| 提供テキスト |
▼

確かに、剛性が高いバイクは疲れやすいとか、脚に来やすいから初心者には向かないなどと説明されたりします。

 

これについてですが、質問者さんの意見も一理あります。
要は剛性が高いバイク=ロスが少ない、剛性が低いバイク=ロスが多い、という観点に立てば、ロスが多いほうが無駄なエネルギーを使っていて疲れるという理屈も成り立ちます。

 

なのですが、これは経験的にロード乗りなら体感していることでして、実態は質問者さんの考えとは逆です。
特に初心者から中級者だと【剛性が高いバイク=ロングライドでへ疲れやすい、脚に来やすい】ということを経験的に知っています。

ロードバイクにおける疲労

ロードバイクに乗って走っているときに、人間にはどんな負担がかかり、どんな疲労を感じるかという話です。
これを一つ一つ見ていきましょう。

筋力的疲労

ロードバイクで使う筋肉というと、一番最初に思い浮かべるのはペダリングするときの筋力を思い浮かべるでしょう。
ペダリングは全身運動なのですが、わかりやすく言うならば足回りの疲労です。

▲

| 記録された情報 |
▼

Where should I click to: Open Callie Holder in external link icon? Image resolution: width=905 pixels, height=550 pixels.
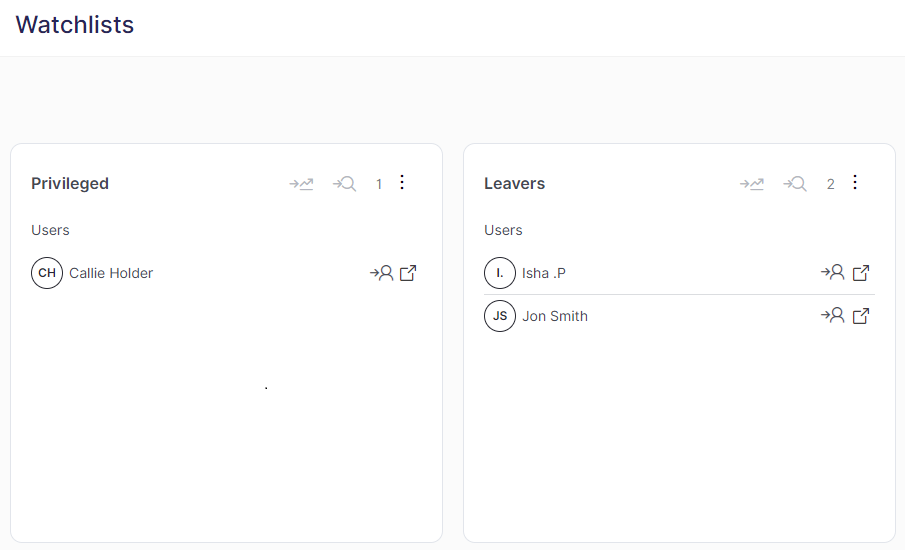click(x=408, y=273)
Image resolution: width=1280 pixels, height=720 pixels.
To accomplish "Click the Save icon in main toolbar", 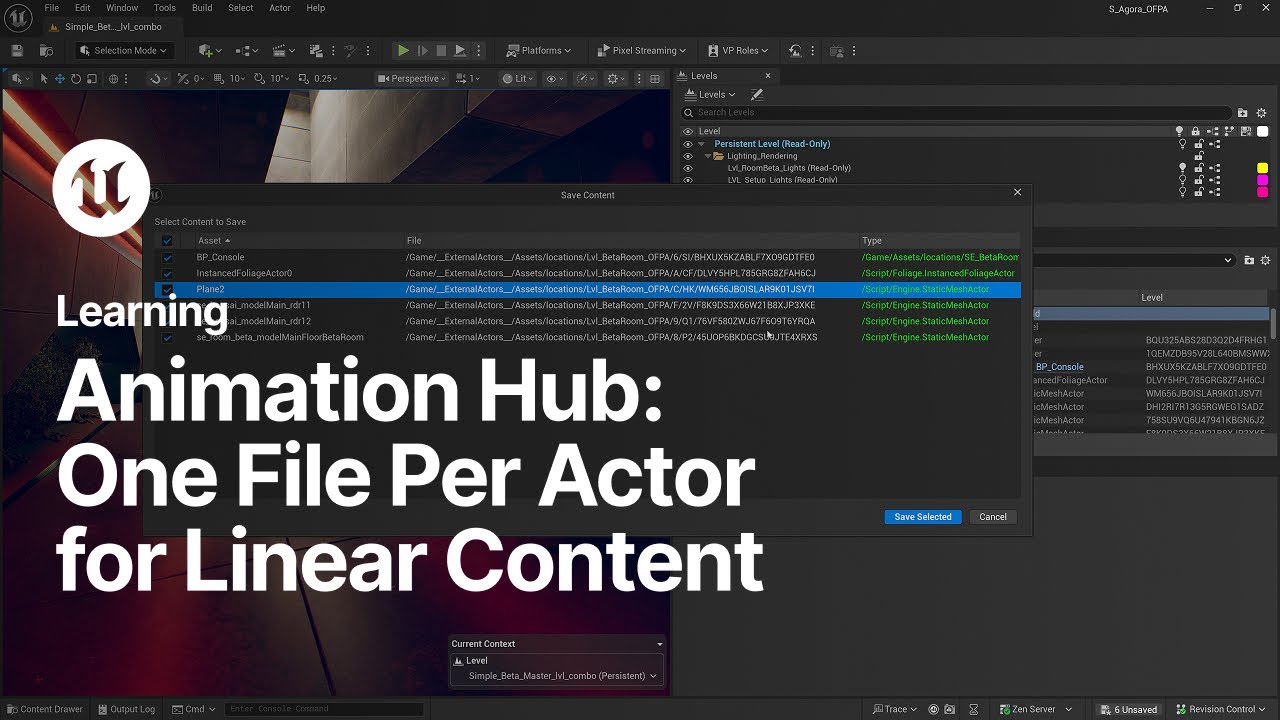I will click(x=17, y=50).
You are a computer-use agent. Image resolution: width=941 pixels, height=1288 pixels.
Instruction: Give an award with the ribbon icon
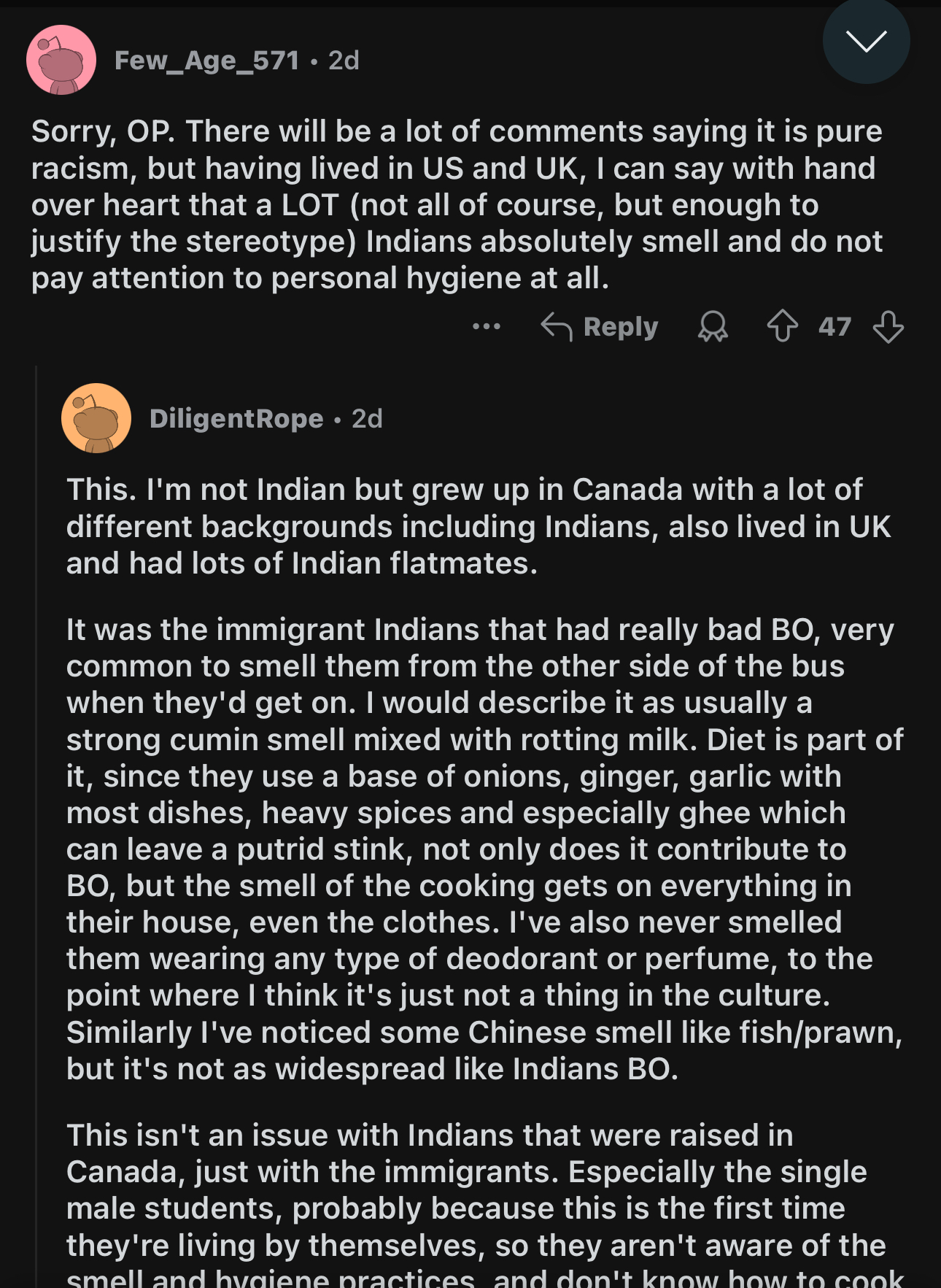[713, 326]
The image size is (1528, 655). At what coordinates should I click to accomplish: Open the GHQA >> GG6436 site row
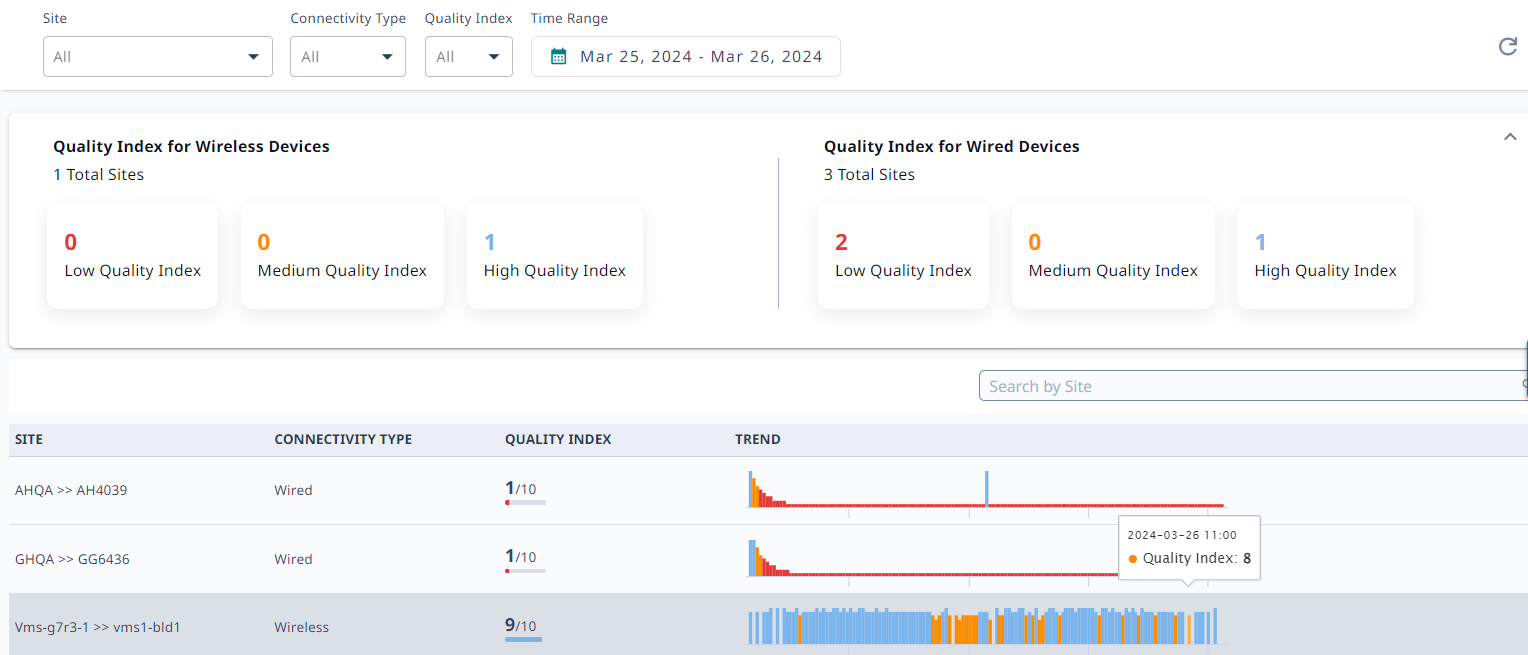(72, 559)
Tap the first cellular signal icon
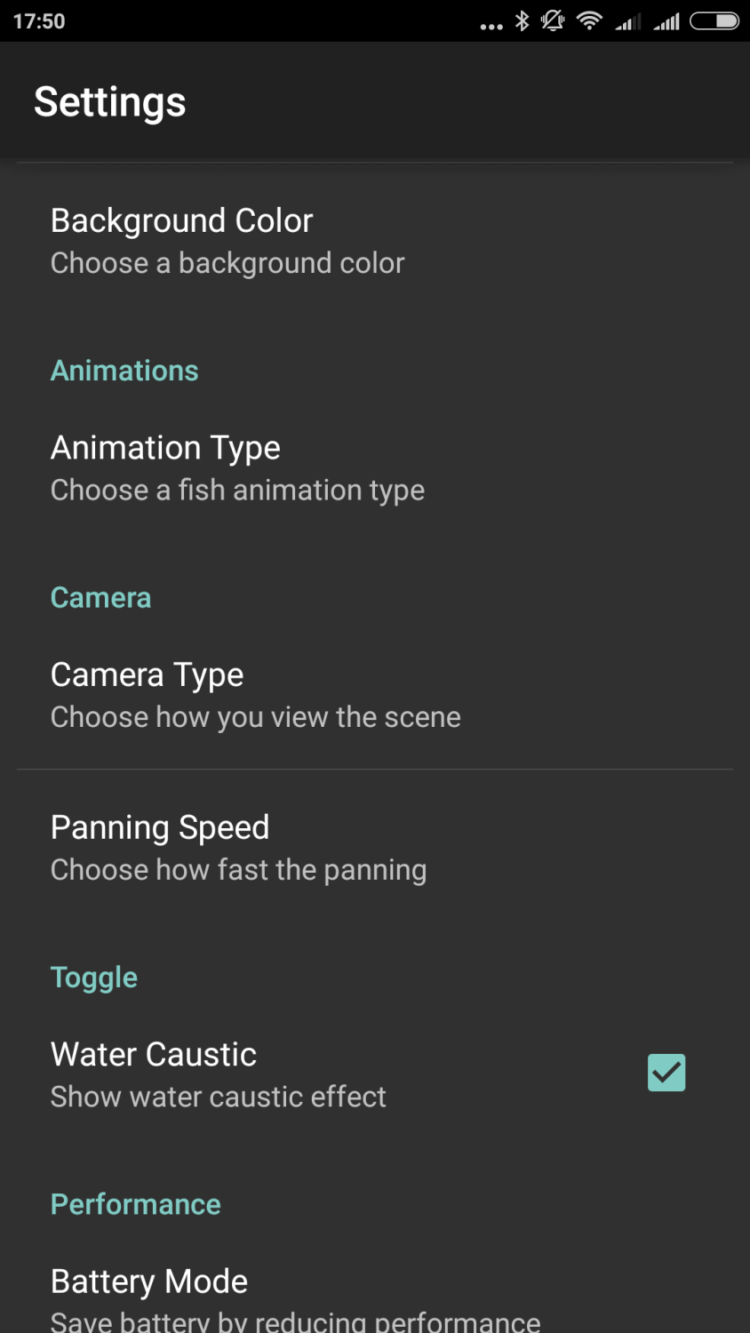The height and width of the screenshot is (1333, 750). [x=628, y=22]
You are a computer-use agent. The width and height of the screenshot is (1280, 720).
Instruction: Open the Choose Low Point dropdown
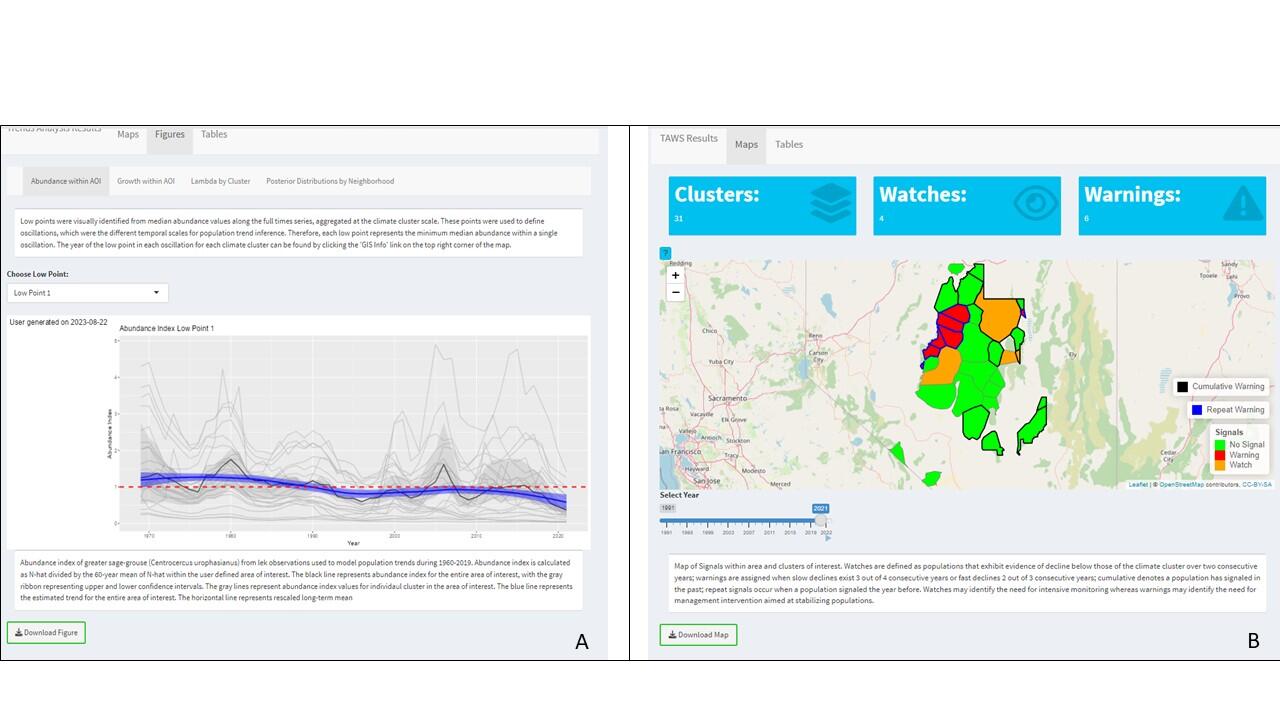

▲

| やること |
1. 次の（a）～（c）がロードバイクの疲労に関する文章の内容と合っているかを判断してください。それぞれ「はい」か「いいえ」で答え、判断の根拠となる文章中の語句をそのまま引用してください。
（a）剛性が高いバイクは初心者には向かないと説明されることがある。
（b）実態は質問者さんの考えと同じだと述べている。
（c）ペダリングを全身運動だとしている。
2. ロードバイクの疲労に関する文章のうち、「なのですが、これは経験的にロ」から「これを一つ一つ見ていきましょう。」まで（両端を含む）を、「ロードバイク」を「ロードレーサー」に置き換えて書き直してください。
3. ロードバイクの疲労に関する文章の続きを、最後の文の後から書いてください。
エントリーはここでは使いません。

| 回答 |
1.
（a）はい。「脚に来やすいから初心者には向かないなどと説明されたりします」
（b）いいえ。「実態は質問者さんの考えとは逆です」
（c）はい。「ペダリングは全身運動なのですが」

2.
なのですが、これは経験的にロード乗りなら体感していることでして、実態は質問者さんの考えとは逆です。
特に初心者から中級者だと【剛性が高いバイク=ロングライドでへ疲れやすい、脚に来やすい】ということを経験的に知っています。

ロードレーサーにおける疲労

ロードレーサーに乗って走っているときに、人間にはどんな負担がかかり、どんな疲労を感じるかという話です。
これを一つ一つ見ていきましょう。

3.
高トルクでガシガシペダリングしていれば、そのうち【足が売り切れ状態】になるというのはわかると思いますが、そういうことです。

 

あと、忘れてはならない筋肉的な疲労というと、姿勢を保つために使っている筋力です。
ロードバイクの場合、前傾姿勢でハンドル、サドル、ペダルの3点で身体を支えています。
この際、腹筋背筋などの体幹の筋肉で身体を支えますし、ハンドルを持つ手も筋力を使っています。

 

筋力を使う、という表現を書くと、どうしても力こぶを作るような【大きくて強い力】をイメージしがちです。
あなたが仕事でデスクワークをしているときも、姿勢を維持するために筋肉を使っています。
それと同じで、筋肉を使って前傾姿勢を保っています。

振動による疲労

ロードバイクに乗っていると、路面からの振動を受けます。
これにより人間の身体にはダメージが蓄積するような形で疲労を感じます。

自転車ではなく自動車の例ですが、振動がどのように疲労と関わっているかの論文がありました。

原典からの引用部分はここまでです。